Convert the rows below into a two-column Markdown table headed Number and Line, putting each nonblank line on its own with its number in order. Leave the pictures out.

· · · · · · ·

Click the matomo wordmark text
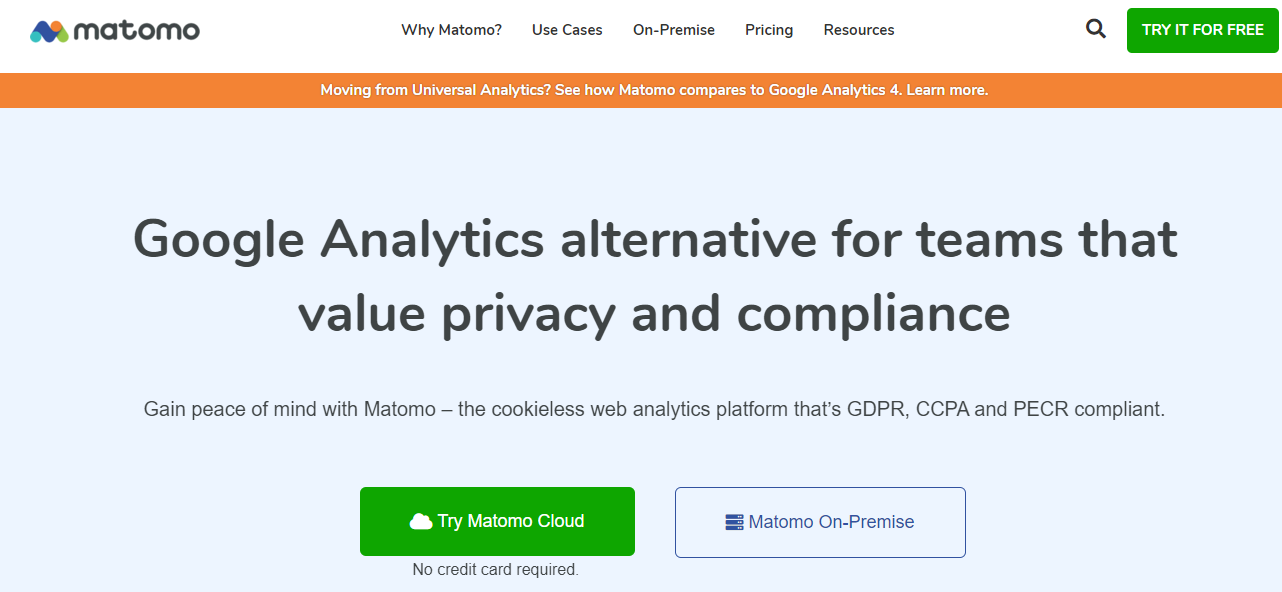 point(136,31)
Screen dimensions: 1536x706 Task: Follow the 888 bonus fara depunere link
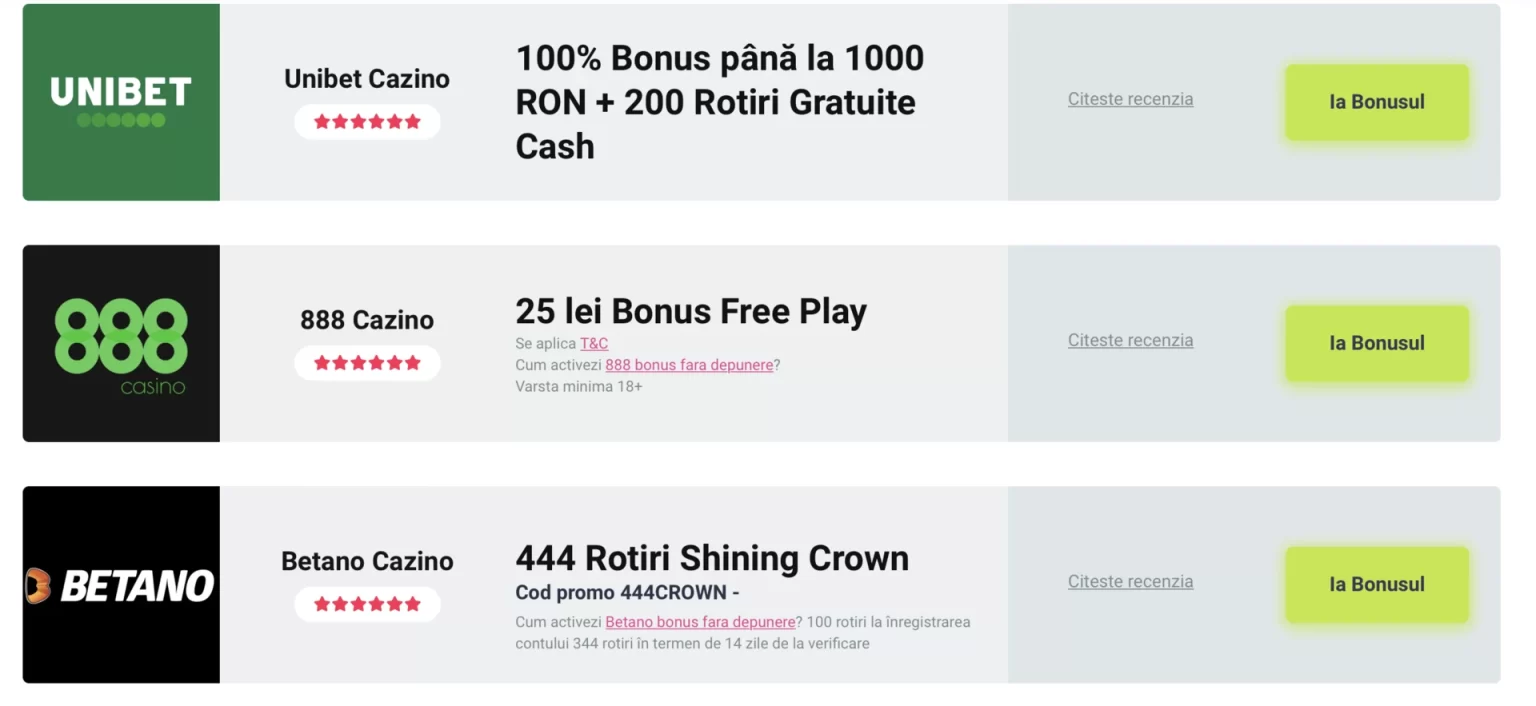point(689,365)
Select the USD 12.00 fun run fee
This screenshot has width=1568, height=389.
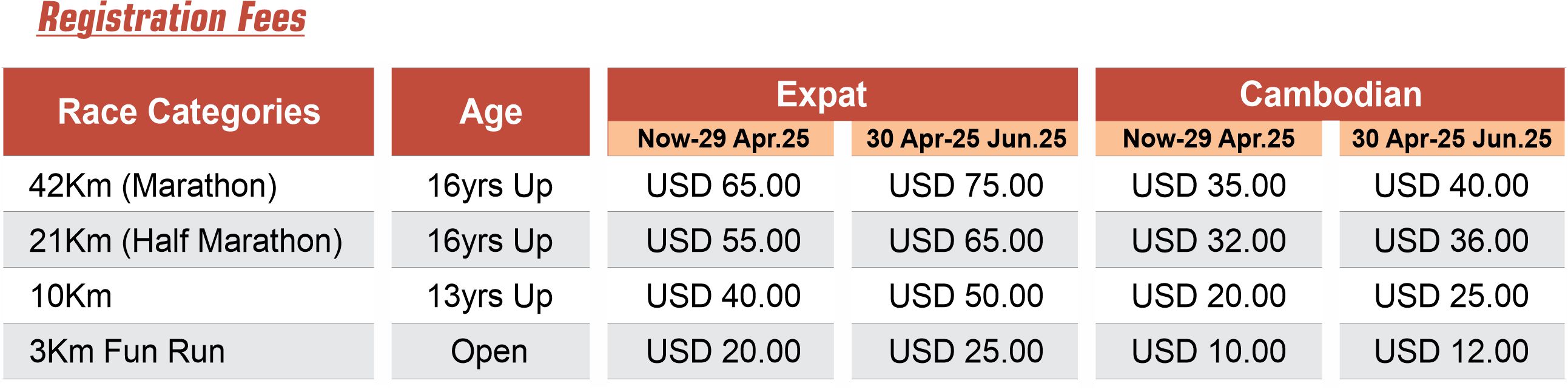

· · · · · · ·

• [Final result]:
| Number | Line |
|---|---|
| 1 | Click the matomo wordmark text |
| 2 |  point(136,31) |
| 3 | Screen dimensions: 1536x706 Task: Follow the 888 bonus fara depunere link |
| 4 | point(689,365) |
| 5 | Select the USD 12.00 fun run fee |
| 6 | This screenshot has width=1568, height=389. |